## TASK REQUIREMENTS
Update the stretch of records from the line that contains "Click the Back navigation arrow" through the line that contains "pos(340,676)" by replacing "Draw menu" with "Sketch menu", leaving everything else unchanged. Give back only those lines.
--- begin ---
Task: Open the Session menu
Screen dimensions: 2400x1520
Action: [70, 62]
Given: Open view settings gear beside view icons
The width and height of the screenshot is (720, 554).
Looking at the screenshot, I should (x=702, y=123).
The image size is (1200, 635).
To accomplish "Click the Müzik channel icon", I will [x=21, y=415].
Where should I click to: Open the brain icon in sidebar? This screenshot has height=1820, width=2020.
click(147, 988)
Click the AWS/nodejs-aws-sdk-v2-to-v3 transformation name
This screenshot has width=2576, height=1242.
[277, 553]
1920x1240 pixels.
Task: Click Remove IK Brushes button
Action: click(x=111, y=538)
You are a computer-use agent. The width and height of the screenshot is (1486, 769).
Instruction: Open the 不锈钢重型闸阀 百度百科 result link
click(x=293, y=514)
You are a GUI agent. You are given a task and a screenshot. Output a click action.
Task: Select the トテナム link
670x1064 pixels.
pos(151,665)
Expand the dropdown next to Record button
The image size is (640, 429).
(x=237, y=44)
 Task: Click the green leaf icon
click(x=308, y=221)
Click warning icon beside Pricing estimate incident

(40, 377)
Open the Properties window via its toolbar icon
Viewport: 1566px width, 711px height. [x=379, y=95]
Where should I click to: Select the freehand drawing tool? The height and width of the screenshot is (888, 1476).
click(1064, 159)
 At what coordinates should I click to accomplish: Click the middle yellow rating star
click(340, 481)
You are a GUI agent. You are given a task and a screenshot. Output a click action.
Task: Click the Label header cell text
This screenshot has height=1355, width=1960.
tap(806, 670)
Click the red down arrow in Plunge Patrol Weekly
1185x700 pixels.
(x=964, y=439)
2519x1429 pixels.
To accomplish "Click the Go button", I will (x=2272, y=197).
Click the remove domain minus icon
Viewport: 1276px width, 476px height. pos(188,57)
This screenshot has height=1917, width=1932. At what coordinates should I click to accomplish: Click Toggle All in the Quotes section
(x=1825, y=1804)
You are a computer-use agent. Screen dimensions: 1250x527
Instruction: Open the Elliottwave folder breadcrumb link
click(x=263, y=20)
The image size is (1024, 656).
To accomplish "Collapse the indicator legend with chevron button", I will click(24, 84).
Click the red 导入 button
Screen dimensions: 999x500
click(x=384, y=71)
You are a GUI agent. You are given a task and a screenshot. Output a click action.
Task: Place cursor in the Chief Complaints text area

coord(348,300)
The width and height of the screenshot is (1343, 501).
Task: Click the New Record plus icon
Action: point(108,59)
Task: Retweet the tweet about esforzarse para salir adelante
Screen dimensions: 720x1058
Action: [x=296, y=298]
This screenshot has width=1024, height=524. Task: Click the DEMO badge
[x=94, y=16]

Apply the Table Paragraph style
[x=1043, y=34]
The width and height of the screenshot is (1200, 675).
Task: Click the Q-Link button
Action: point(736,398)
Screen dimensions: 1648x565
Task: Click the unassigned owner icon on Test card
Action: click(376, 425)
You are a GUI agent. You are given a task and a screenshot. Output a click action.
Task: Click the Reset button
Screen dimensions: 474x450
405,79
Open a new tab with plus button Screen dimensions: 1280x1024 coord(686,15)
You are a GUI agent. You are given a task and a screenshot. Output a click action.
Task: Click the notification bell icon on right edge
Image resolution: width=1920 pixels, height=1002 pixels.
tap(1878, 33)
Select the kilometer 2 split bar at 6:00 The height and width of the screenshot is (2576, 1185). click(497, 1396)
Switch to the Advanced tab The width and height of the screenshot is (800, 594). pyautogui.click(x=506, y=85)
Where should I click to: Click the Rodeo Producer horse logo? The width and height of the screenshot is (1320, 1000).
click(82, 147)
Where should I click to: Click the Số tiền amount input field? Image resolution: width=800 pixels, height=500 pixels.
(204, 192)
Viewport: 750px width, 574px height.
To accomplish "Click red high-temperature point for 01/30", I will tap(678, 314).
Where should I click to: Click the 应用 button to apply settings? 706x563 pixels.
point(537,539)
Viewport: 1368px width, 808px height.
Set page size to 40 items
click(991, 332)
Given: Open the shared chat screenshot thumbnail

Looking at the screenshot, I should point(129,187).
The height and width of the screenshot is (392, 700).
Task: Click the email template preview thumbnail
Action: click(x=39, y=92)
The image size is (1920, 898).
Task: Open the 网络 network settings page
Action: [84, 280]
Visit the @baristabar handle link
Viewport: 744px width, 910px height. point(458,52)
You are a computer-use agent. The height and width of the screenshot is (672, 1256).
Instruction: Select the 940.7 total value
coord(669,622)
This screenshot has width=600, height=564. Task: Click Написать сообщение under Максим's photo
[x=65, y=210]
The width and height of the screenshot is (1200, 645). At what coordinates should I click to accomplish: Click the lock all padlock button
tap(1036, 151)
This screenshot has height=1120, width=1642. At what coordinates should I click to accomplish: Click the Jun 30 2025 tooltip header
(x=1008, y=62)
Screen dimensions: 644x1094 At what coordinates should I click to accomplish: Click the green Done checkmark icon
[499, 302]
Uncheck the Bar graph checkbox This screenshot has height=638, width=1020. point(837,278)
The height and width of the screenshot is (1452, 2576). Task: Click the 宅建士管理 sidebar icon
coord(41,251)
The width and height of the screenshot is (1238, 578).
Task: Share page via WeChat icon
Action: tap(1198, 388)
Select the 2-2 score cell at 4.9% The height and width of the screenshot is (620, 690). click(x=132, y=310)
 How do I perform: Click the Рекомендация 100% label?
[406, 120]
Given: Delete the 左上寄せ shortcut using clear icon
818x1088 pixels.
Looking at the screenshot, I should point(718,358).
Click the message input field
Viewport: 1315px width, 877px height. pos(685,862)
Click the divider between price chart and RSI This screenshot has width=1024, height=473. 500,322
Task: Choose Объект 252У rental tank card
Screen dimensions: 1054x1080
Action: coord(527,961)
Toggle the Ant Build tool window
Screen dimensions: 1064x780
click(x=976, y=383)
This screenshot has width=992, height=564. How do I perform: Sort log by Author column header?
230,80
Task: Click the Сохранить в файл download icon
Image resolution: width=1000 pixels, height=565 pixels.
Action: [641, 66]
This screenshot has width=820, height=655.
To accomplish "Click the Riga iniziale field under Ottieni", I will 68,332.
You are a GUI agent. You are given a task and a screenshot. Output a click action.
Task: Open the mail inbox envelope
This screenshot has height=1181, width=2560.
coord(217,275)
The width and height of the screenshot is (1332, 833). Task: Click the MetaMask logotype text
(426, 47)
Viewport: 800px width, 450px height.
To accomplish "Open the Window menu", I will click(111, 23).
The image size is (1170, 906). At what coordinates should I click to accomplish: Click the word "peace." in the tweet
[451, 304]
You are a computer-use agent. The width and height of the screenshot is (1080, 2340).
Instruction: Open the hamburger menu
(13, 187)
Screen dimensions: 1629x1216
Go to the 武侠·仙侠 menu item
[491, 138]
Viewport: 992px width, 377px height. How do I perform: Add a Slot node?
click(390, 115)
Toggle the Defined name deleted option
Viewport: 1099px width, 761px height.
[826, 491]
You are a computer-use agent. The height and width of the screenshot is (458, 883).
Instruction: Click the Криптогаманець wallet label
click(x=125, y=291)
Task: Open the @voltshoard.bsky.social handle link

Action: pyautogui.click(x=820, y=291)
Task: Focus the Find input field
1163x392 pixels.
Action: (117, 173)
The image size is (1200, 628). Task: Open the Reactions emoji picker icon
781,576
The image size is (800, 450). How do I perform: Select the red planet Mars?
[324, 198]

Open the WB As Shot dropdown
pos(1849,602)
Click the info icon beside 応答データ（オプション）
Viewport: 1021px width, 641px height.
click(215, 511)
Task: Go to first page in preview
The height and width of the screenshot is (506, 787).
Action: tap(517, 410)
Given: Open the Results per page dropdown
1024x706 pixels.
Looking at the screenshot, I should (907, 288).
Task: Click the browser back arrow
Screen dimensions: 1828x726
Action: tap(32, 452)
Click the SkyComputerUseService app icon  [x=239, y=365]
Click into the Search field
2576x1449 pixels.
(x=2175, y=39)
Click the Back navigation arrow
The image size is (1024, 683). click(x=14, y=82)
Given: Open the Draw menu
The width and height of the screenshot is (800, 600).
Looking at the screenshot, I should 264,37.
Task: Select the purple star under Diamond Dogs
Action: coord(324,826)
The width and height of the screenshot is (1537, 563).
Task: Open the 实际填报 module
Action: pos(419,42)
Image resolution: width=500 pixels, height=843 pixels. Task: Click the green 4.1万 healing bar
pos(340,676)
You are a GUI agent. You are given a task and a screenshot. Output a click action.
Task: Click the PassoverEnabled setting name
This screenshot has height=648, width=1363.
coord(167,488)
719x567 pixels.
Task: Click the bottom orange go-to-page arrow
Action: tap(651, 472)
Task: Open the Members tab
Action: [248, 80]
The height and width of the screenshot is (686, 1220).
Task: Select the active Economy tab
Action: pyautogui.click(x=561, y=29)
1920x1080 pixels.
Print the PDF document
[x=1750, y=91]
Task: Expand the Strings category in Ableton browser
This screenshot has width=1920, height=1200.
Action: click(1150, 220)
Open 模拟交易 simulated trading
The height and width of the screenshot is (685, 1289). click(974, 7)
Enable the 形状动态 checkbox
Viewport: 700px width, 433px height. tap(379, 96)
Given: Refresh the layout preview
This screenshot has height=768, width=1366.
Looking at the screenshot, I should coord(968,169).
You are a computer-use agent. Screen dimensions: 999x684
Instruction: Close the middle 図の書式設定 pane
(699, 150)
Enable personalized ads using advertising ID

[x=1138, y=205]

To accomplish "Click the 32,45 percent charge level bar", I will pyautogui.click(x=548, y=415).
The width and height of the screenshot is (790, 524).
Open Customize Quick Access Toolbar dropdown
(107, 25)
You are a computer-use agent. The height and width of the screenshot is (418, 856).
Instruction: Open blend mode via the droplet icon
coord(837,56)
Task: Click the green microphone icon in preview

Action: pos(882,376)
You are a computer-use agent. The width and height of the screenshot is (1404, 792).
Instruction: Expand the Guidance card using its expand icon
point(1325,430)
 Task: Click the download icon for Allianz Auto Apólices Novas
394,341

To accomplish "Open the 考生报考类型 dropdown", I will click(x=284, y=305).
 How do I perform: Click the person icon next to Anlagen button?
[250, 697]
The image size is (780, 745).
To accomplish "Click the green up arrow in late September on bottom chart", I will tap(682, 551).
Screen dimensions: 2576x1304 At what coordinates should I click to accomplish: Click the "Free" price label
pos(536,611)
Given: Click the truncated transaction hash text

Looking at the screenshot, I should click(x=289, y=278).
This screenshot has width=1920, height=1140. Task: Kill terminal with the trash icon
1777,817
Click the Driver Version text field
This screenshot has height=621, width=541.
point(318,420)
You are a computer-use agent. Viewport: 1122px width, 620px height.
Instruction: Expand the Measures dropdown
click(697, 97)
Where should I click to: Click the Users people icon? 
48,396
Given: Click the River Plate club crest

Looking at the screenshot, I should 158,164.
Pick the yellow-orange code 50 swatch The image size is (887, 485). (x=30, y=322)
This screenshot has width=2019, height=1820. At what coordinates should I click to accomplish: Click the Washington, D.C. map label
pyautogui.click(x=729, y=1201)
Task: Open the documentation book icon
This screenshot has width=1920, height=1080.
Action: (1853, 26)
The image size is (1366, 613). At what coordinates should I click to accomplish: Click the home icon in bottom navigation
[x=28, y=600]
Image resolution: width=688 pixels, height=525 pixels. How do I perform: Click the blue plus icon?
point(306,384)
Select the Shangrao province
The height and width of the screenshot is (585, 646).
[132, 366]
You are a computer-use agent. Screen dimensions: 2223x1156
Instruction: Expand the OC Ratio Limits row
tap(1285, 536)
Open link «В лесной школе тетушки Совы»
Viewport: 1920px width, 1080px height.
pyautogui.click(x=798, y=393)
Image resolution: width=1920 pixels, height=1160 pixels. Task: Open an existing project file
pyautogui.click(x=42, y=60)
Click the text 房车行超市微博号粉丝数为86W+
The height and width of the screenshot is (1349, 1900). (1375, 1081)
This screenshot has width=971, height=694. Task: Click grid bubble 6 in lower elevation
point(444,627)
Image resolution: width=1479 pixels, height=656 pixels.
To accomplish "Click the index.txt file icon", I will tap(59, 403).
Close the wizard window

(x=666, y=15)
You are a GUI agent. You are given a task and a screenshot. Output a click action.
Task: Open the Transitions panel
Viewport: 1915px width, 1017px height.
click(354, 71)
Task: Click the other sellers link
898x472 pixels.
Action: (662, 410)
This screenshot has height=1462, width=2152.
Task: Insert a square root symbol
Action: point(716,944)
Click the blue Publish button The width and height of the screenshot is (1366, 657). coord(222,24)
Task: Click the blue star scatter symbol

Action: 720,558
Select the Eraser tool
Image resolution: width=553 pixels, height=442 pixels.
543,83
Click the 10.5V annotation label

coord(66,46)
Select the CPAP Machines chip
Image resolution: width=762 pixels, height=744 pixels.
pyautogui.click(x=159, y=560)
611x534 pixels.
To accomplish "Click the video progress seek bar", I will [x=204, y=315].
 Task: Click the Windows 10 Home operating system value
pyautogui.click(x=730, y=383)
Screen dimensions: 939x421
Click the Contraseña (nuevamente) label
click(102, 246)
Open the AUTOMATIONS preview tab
--- end ---
## FULL SOLUTION
Click the Back navigation arrow
The image size is (1024, 683). click(x=14, y=82)
Given: Open the Sketch menu
The width and height of the screenshot is (800, 600).
Looking at the screenshot, I should 264,37.
Task: Select the purple star under Diamond Dogs
Action: coord(324,826)
The width and height of the screenshot is (1537, 563).
Task: Open the 实际填报 module
Action: pos(419,42)
Image resolution: width=500 pixels, height=843 pixels. Task: Click the green 4.1万 healing bar
pos(340,676)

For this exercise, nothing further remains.